Appeal from an order of the Supreme Court (Egan Jr., J.), entered March 6, 2008 in Albany County, which granted third-party defendant’s motion for partial summary judgment dismissing the contractual indemnification claim of defendants Town of Colonie, Town of Colonie Pure Waters Department and Town of Colonie Building Department.

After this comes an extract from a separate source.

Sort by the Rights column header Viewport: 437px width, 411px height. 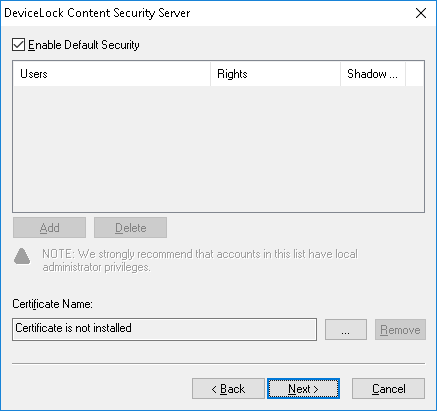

Plaintiff, an employee of third-party defendant, Anjo Construction, sustained serious injuries while working on the installation of sewer and water lines on property allegedly owned by defendant Christopher Einstein in the Town of Colonie, Albany County. Anjo had contracted with Einstein to install water and sewer to the new home constructed on the property. Anjo also had a general contractual relationship (running slightly less than one year) with defendant Town of Colonie to provide water and sewer work as required by the Town, and that contract included an indemnification clause.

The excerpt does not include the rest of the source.